Second, in its stated goal of
self-Deification, the UR teachings had little use for the
concept of Deity, beyond that of a potential within certain
favoured individuals. The UR work gives high value to
Transcendence, but it is the transcendence of the initiate
over the pull of earthly bonds, of the supra-human over the
merely human. Thus the UR teachings have far more in common
with Nietzsche or with Buddhism, than with the Judaeo-Christian
religions with their subordination before an external God.

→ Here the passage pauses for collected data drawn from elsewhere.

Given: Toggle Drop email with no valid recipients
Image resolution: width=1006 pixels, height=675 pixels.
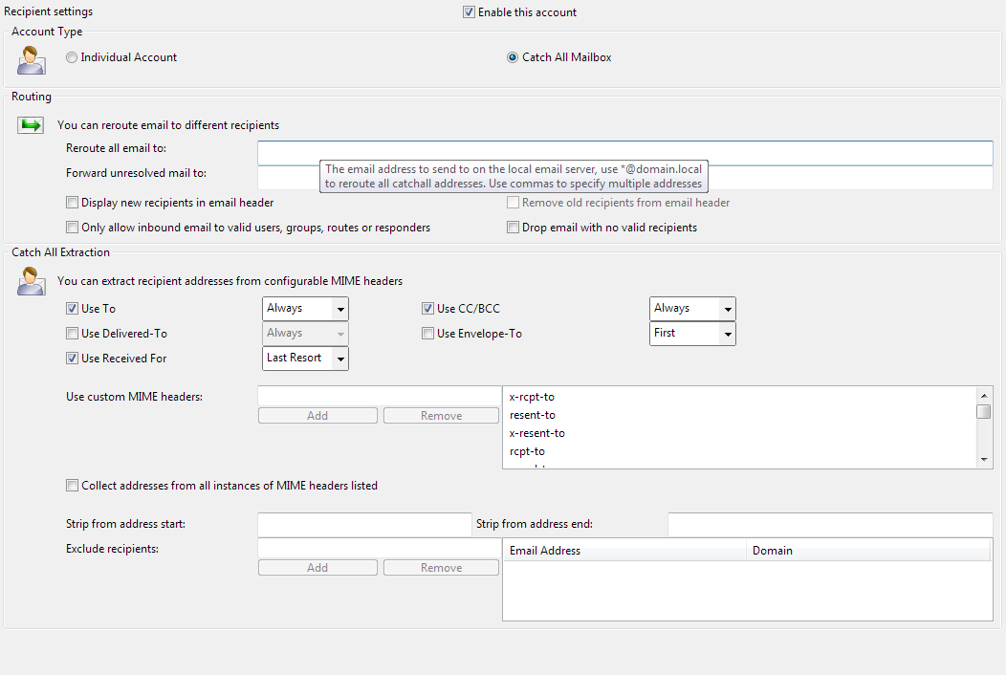Looking at the screenshot, I should (514, 228).
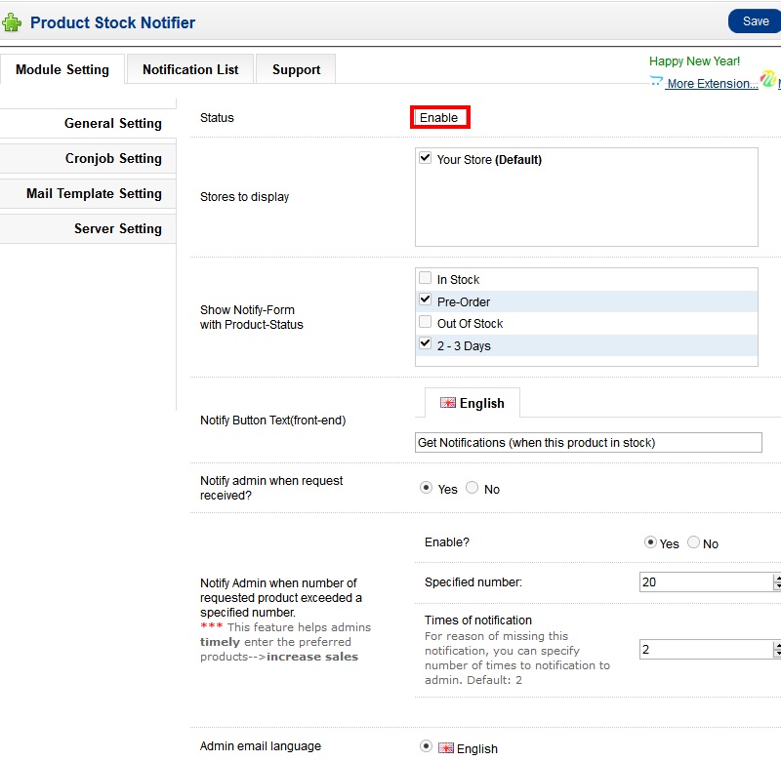Click the flag icon beside Admin email language
The height and width of the screenshot is (761, 781).
point(446,748)
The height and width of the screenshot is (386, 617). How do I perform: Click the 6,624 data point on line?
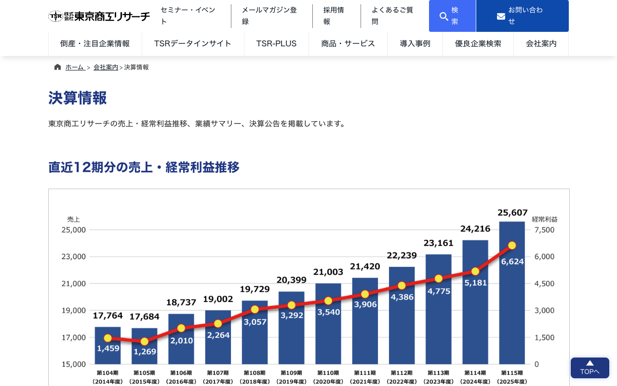pyautogui.click(x=512, y=246)
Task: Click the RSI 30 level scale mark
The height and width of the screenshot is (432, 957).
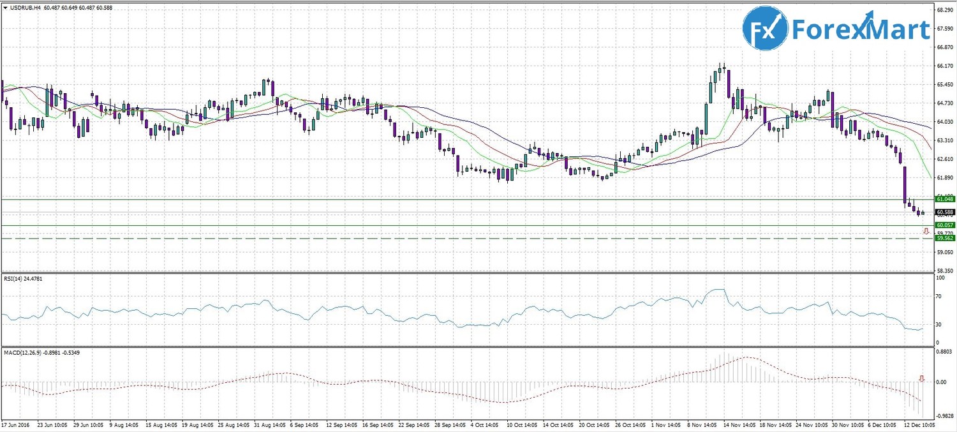Action: pyautogui.click(x=939, y=324)
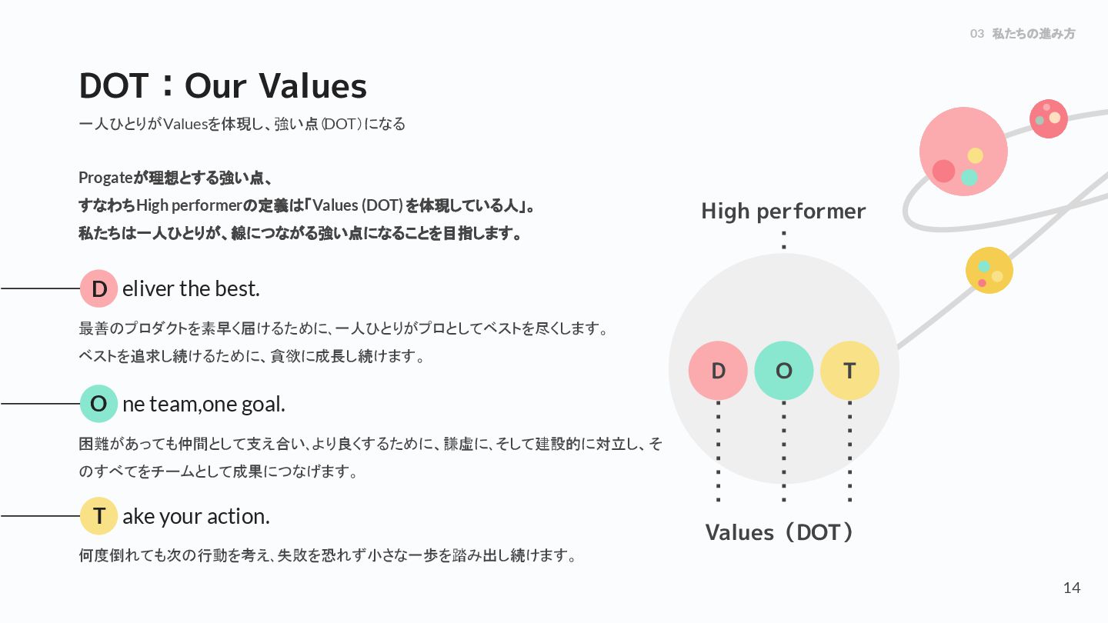Image resolution: width=1108 pixels, height=623 pixels.
Task: Click the page number 14
Action: [1071, 588]
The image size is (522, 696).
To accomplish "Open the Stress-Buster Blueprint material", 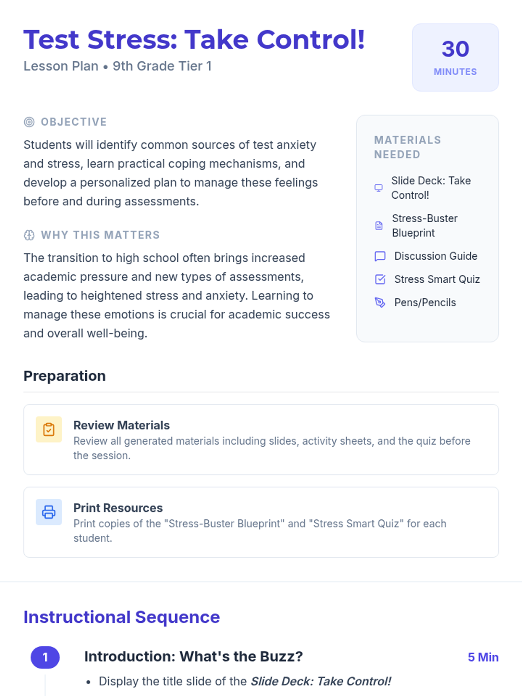I will (x=425, y=226).
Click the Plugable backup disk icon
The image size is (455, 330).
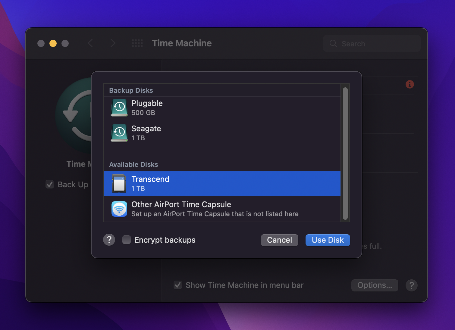coord(119,107)
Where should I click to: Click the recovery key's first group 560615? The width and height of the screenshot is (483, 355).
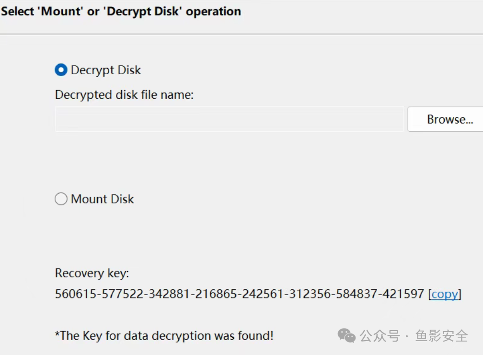[x=76, y=294]
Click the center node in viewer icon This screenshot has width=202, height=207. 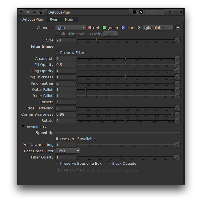click(x=28, y=12)
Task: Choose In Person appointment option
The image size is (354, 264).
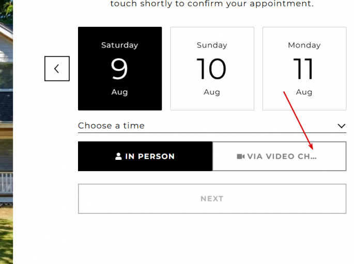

Nevertheless, the UR Group didn’t narrow
its cosmology to the sort of psychological reductionism that
sees God or the gods as symbolic figures thrown up by the
Collective Unconscious or as mere person-ifications of human
capacities. Various essays in Introduction
to Magic refer to Beings, entities, and forces that
the Magus may encounter along the path. But these are
conceptualised as manifestations of two polarising tendencies
within the Cosmos: non-human forces that lead either to a
degenerative Chaos or to a higher Order. The initiate,
according to the UR Group, must distinguish between the two
and align himself only with energies and intelligences leading
toward the higher Self.
While Evola and the UR Group placed
themselves on the side of Order and high spiritual
aspirations, their goal of human Deification led them to see
conventional mystical notions, such as “merging with the
One” or submission of the Ego to God, as manifestations of a
downward pull leading the individual away from his ascent to
the Divine. In one essay, Evola appropriates René Guénon’s
concept of the “counter-initiation” in characterising
Theosophy, Spiritualism, and other “sentimental” movements
as “Satanic” impulses.
This is highly ironic in that the UR
perspective has more than a passing resemblance to the
so-called Satanism of the contemporary Temple of Set.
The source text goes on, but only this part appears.